▸ **Stated exercise**
Copy the following data line for line, with no changes.
### Supplied information
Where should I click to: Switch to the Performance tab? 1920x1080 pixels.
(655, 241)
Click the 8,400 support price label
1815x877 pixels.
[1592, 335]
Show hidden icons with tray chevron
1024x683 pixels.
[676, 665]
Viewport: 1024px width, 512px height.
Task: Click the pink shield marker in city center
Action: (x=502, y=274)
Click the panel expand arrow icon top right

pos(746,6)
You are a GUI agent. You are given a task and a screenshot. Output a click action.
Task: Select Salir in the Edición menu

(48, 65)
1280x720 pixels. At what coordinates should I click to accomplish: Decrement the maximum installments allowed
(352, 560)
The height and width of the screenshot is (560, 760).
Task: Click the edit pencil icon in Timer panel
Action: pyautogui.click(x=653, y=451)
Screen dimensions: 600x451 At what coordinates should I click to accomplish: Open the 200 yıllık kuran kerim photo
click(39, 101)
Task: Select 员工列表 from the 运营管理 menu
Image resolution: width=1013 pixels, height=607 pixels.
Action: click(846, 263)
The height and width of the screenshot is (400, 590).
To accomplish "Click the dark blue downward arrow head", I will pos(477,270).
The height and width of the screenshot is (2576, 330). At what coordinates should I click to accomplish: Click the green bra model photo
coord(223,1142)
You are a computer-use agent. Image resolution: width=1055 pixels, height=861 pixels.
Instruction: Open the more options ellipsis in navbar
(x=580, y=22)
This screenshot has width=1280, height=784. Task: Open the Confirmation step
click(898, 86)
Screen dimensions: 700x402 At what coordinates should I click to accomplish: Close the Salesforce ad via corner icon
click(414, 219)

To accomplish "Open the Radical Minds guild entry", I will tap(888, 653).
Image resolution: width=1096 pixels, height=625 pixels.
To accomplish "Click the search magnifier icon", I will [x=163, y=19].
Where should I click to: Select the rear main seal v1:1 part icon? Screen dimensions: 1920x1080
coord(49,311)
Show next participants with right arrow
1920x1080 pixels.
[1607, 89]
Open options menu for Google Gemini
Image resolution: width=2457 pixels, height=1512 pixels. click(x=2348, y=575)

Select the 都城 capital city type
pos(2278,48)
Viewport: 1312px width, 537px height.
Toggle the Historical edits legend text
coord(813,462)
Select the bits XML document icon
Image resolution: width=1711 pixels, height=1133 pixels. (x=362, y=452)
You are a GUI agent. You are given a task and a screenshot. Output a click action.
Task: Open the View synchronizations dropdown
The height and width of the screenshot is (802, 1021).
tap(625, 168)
######
▸ **The answer**
Where should I click to: Switch to the Performance tab? 1920x1080 pixels.
(655, 241)
Click the 8,400 support price label
1815x877 pixels.
[1592, 335]
Show hidden icons with tray chevron
1024x683 pixels.
[676, 665]
Viewport: 1024px width, 512px height.
Task: Click the pink shield marker in city center
Action: (x=502, y=274)
Click the panel expand arrow icon top right

pos(746,6)
You are a GUI agent. You are given a task and a screenshot. Output a click action.
Task: Select Salir in the Edición menu

(48, 65)
1280x720 pixels. At what coordinates should I click to accomplish: Decrement the maximum installments allowed
(352, 560)
The height and width of the screenshot is (560, 760).
Task: Click the edit pencil icon in Timer panel
Action: pyautogui.click(x=653, y=451)
Screen dimensions: 600x451 At what coordinates should I click to accomplish: Open the 200 yıllık kuran kerim photo
click(39, 101)
Task: Select 员工列表 from the 运营管理 menu
Image resolution: width=1013 pixels, height=607 pixels.
Action: click(846, 263)
The height and width of the screenshot is (400, 590).
To accomplish "Click the dark blue downward arrow head", I will pos(477,270).
The height and width of the screenshot is (2576, 330). At what coordinates should I click to accomplish: Click the green bra model photo
coord(223,1142)
You are a computer-use agent. Image resolution: width=1055 pixels, height=861 pixels.
Instruction: Open the more options ellipsis in navbar
(x=580, y=22)
This screenshot has width=1280, height=784. Task: Open the Confirmation step
click(898, 86)
Screen dimensions: 700x402 At what coordinates should I click to accomplish: Close the Salesforce ad via corner icon
click(414, 219)

To accomplish "Open the Radical Minds guild entry", I will tap(888, 653).
Image resolution: width=1096 pixels, height=625 pixels.
To accomplish "Click the search magnifier icon", I will [x=163, y=19].
Where should I click to: Select the rear main seal v1:1 part icon? Screen dimensions: 1920x1080
coord(49,311)
Show next participants with right arrow
1920x1080 pixels.
[1607, 89]
Open options menu for Google Gemini
Image resolution: width=2457 pixels, height=1512 pixels. click(x=2348, y=575)

Select the 都城 capital city type
pos(2278,48)
Viewport: 1312px width, 537px height.
Toggle the Historical edits legend text
coord(813,462)
Select the bits XML document icon
Image resolution: width=1711 pixels, height=1133 pixels. (x=362, y=452)
You are a GUI agent. You are given a task and a screenshot. Output a click action.
Task: Open the View synchronizations dropdown
The height and width of the screenshot is (802, 1021).
tap(625, 168)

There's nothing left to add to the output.